While the gradually developing fields of ‘visual social science’ involve more than using (static) photographic image technologies, this paper provides a systematic and critical discussion of photography-based methods: ranging from analysing existing or ‘found’ visual data of a variety of sources, the production of visual materials by the researcher, to approaches that try to actively involve the field through using visual materials in interview situations, or to prompt the subjects of research to become producers of their own visual data and views, and finally to the emerging opportunities to ‘communicate’ insight in novel, more ‘expressive’ ways. Photography as a technology and a multifaceted cultural practice clearly entertains varied and very significant exchanges within the social sciences but there is still a considerable amount of unrealized potential.
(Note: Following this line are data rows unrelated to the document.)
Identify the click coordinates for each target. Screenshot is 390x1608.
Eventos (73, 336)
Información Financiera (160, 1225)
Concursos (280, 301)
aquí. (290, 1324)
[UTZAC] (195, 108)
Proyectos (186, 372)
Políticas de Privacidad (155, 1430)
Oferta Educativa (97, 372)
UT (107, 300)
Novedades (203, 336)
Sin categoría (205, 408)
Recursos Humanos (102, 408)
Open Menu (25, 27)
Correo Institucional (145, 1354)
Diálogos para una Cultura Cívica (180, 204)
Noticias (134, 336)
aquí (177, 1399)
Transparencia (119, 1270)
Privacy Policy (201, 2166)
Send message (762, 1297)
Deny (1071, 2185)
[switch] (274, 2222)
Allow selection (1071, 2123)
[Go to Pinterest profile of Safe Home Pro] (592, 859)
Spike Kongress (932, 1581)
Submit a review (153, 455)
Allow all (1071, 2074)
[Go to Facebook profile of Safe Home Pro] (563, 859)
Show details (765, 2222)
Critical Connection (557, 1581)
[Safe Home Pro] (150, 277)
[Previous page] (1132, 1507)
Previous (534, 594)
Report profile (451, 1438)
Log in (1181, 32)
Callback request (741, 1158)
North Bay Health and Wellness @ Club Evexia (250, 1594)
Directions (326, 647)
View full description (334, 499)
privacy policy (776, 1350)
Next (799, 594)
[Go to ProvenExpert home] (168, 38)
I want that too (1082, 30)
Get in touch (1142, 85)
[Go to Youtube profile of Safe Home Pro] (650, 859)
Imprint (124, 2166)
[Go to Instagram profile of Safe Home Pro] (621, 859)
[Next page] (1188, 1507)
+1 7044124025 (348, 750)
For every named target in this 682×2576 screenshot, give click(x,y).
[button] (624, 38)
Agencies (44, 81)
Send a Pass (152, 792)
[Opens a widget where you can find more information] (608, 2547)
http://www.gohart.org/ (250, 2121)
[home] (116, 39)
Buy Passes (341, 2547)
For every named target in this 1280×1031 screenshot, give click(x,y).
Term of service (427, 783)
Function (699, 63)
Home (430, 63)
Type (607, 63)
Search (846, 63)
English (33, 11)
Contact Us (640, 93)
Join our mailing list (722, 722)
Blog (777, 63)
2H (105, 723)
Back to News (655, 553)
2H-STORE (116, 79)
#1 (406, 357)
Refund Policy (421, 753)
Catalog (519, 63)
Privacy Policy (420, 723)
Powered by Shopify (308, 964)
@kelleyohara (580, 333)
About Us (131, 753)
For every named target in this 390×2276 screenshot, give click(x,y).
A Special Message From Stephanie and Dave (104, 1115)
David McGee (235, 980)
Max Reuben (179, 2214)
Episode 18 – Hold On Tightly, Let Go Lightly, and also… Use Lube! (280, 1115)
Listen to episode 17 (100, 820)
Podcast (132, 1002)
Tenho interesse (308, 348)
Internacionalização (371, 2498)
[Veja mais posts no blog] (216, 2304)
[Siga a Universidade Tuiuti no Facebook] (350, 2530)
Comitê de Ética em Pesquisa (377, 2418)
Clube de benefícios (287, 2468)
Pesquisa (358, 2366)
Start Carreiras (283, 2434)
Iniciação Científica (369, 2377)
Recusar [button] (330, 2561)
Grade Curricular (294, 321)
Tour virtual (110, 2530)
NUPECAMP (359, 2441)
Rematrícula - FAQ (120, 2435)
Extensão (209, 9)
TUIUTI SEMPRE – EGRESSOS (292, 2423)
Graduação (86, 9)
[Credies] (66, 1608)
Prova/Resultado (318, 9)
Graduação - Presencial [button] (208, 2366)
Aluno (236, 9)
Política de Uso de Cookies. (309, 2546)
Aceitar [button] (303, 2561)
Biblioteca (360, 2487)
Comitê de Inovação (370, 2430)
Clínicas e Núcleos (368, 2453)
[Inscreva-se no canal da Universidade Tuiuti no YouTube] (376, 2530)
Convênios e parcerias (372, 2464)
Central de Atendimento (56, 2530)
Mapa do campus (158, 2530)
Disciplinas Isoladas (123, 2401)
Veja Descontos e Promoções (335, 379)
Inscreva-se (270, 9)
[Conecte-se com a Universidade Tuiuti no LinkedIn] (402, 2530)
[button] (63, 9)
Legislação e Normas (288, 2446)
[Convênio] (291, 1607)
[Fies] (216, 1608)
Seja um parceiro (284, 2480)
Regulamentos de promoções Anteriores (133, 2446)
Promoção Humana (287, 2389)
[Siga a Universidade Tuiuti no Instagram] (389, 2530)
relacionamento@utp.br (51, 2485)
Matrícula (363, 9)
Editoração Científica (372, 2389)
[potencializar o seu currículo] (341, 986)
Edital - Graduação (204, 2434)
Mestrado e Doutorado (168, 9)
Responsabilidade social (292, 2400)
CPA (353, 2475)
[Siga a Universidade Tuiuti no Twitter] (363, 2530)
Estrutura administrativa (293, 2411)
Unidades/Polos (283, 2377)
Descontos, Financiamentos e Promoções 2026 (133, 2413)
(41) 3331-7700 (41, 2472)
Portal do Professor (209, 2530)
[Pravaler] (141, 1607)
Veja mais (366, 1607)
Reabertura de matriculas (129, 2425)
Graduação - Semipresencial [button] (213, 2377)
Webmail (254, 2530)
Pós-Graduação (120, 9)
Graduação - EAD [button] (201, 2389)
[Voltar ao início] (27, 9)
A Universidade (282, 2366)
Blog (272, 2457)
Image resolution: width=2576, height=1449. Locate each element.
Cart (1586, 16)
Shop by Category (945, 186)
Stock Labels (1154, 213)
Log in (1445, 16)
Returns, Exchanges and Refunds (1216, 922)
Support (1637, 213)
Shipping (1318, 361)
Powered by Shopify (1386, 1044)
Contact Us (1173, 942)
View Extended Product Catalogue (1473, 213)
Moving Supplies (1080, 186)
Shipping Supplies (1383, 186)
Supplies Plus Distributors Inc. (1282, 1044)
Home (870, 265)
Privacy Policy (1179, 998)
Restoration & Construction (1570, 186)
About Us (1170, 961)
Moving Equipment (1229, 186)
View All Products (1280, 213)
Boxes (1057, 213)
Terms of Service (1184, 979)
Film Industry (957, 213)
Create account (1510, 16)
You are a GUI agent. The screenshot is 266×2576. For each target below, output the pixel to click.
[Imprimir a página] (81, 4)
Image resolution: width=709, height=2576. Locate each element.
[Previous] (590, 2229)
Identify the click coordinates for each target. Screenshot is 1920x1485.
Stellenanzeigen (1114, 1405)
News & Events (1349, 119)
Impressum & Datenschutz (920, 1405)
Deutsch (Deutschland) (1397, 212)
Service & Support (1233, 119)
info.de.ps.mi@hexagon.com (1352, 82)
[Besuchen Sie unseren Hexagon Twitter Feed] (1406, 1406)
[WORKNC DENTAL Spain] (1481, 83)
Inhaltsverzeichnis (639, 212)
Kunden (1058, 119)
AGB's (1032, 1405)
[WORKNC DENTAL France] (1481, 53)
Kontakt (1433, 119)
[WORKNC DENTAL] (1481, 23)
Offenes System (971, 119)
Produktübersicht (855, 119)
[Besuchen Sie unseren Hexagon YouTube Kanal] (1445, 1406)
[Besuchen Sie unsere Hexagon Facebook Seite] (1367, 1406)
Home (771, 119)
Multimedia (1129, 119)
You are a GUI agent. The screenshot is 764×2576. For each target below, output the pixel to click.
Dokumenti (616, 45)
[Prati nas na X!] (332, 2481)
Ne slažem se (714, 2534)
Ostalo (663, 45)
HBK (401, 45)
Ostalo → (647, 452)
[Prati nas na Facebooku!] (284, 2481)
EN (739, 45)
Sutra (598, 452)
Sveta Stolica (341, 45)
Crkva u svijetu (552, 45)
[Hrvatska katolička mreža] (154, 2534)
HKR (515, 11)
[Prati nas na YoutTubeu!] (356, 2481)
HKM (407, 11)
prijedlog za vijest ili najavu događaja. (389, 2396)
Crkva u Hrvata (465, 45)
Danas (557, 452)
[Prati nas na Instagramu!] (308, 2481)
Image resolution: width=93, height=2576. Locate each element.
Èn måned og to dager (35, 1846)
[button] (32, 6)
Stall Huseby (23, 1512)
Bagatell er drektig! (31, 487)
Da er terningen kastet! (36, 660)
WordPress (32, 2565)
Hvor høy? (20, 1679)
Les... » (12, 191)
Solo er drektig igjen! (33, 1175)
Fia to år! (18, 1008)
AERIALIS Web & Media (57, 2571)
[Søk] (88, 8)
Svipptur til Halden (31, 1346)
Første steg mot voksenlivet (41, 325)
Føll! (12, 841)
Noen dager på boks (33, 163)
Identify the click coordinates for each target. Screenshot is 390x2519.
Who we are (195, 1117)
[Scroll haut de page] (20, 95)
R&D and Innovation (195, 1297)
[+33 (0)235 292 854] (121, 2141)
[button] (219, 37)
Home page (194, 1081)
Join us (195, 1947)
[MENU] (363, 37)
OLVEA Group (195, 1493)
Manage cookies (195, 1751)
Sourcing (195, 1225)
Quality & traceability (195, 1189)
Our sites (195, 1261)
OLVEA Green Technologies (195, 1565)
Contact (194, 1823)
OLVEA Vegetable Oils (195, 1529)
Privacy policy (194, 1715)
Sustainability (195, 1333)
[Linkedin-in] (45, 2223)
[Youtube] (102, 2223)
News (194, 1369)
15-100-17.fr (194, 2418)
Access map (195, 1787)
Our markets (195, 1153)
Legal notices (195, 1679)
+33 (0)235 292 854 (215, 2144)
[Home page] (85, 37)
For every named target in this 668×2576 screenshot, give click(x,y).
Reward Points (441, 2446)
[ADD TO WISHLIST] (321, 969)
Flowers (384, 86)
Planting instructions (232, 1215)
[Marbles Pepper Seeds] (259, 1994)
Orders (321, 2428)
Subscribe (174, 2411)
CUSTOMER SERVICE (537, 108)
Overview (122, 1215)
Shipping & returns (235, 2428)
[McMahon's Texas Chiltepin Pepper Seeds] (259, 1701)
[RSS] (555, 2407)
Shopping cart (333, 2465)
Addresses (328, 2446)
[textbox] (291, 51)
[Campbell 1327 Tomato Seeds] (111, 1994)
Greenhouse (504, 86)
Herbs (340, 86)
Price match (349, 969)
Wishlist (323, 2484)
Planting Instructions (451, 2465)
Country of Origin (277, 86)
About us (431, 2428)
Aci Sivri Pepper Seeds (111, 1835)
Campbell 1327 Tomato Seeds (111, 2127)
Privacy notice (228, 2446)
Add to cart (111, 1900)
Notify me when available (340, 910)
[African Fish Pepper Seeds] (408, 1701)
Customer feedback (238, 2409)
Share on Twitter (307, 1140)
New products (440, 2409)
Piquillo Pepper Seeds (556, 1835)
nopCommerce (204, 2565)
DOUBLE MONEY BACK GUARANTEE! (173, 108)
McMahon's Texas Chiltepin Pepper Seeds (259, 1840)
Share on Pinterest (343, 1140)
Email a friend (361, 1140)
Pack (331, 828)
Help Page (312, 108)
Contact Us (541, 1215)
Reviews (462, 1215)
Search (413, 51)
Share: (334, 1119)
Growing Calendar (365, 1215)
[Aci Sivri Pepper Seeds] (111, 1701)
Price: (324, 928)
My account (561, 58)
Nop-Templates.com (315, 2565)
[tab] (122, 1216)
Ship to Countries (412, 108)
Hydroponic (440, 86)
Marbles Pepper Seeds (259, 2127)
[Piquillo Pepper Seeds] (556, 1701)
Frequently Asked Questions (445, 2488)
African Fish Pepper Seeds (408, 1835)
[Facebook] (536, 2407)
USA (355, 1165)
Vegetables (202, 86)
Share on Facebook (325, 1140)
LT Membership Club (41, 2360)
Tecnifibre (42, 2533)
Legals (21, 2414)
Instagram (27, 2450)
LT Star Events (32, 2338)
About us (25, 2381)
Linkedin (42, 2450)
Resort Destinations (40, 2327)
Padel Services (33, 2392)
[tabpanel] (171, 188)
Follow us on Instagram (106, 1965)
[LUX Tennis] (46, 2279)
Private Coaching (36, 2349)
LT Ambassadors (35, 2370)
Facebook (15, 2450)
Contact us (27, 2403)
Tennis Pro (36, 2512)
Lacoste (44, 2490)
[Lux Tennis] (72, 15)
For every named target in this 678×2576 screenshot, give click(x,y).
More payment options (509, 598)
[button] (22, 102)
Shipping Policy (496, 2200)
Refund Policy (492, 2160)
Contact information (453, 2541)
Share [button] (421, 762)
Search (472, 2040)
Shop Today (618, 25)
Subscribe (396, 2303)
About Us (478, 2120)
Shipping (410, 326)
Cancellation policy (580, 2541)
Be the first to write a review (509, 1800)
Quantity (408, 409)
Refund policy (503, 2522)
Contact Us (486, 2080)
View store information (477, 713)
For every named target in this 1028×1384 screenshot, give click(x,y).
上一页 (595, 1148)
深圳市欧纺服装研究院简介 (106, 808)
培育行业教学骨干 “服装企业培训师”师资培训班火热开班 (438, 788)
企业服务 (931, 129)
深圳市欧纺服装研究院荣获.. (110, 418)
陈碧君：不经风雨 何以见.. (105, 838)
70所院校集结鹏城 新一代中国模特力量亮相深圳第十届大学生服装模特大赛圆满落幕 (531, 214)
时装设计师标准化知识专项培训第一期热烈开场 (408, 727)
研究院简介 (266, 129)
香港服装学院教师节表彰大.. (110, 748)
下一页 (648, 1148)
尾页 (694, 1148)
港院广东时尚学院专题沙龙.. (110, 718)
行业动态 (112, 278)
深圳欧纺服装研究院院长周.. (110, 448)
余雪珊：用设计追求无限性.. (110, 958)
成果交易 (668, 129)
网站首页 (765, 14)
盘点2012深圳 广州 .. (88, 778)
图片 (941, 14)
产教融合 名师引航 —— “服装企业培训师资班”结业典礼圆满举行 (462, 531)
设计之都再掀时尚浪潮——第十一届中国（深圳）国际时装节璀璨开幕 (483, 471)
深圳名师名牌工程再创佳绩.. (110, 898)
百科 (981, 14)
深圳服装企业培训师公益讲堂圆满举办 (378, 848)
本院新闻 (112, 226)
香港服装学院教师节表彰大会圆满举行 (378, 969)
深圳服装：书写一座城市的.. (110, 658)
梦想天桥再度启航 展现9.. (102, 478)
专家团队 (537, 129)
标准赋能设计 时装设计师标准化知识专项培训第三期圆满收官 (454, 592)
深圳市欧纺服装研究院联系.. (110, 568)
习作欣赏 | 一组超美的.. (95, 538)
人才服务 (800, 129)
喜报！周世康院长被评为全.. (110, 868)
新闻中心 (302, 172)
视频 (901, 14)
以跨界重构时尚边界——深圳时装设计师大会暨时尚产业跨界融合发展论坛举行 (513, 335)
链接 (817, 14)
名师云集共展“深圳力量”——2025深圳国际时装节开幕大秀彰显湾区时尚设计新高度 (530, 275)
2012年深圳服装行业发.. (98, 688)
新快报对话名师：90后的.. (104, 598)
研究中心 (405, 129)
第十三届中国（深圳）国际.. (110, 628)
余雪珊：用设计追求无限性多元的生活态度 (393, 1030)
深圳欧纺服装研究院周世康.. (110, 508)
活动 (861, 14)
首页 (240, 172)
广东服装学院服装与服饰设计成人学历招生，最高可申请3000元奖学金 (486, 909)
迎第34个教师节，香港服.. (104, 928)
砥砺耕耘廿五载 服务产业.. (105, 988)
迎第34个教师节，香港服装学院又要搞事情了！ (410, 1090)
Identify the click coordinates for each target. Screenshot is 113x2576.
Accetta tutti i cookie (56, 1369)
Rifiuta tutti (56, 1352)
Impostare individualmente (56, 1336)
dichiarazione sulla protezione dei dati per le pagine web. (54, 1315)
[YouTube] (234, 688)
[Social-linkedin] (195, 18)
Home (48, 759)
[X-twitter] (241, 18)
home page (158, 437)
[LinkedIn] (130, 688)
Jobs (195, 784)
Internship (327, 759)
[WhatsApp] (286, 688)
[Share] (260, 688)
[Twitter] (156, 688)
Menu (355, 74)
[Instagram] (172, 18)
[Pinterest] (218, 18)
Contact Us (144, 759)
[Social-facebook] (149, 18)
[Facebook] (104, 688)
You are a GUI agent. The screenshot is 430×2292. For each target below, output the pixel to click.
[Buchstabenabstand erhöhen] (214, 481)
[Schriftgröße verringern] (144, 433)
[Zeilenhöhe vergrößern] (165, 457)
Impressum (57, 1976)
Technological innovations need to be interrogated in terms of their specific advantages and limitations and translated in novel methodologies to become serviceable to research. They may literally expand our field of vision but at the same time they also involve more radical redefinitions of the position of the researcher and the researched, both in literal and more metaphorical sense. Moreover, it is important to focus on the multimodal opportunities afforded by combining different expressive systems rather than trying to play out them against each other. More solid and explicit methodologies may help to rectify misconceptions around the use of visual media and entice more researchers to consider these tools as viable and complementary options for doing truly empirical social science research.

Featured Reimaging the City: Mobilizing Souvenirs for Social Activism

Paper Presentation in a Themed Session
Emmanuel Osorno  

Souvenirs are everywhere. Their ability to encapsulate the image of a city and to evoke memories of it make them desirable, treasured, and ubiquitous objects. And yet, despite their commemorative powers, souvenirs present all but an accurate depiction of a city and, as such, they contribute to a distorted, incomplete, and often problematic view of that place. After all, who gets to decide which scenes, which buildings, and whose stories are worth being represented in them? This paper argues that, given the current landscape of sociopolitical reckoning, the images and objects of souvenirs ought to be mobilized to redirect the tourist gaze towards pressing issues that affect the everyday of the city's residents. Through a series of photomontages and illustrations, this paper explores how souvenirs from New Orleans can be revisited to bring attention to, disseminate knowledge of, and generate discourse about the realities confronted every day by local residents. Ranging from infrastructural issues to race relations, the proposed images and artifacts masquerade as souvenirs to infiltrate and exploit the cycle of media consumption and production and captivate a wide-reaching audience. By operating within the realm of realism through photomontage and appropriation, these objects speculate on a new breed of activism, which reconstitutes the role of the souvenir and that of its audience, encouraging them to go from passive consumers to active agents of change.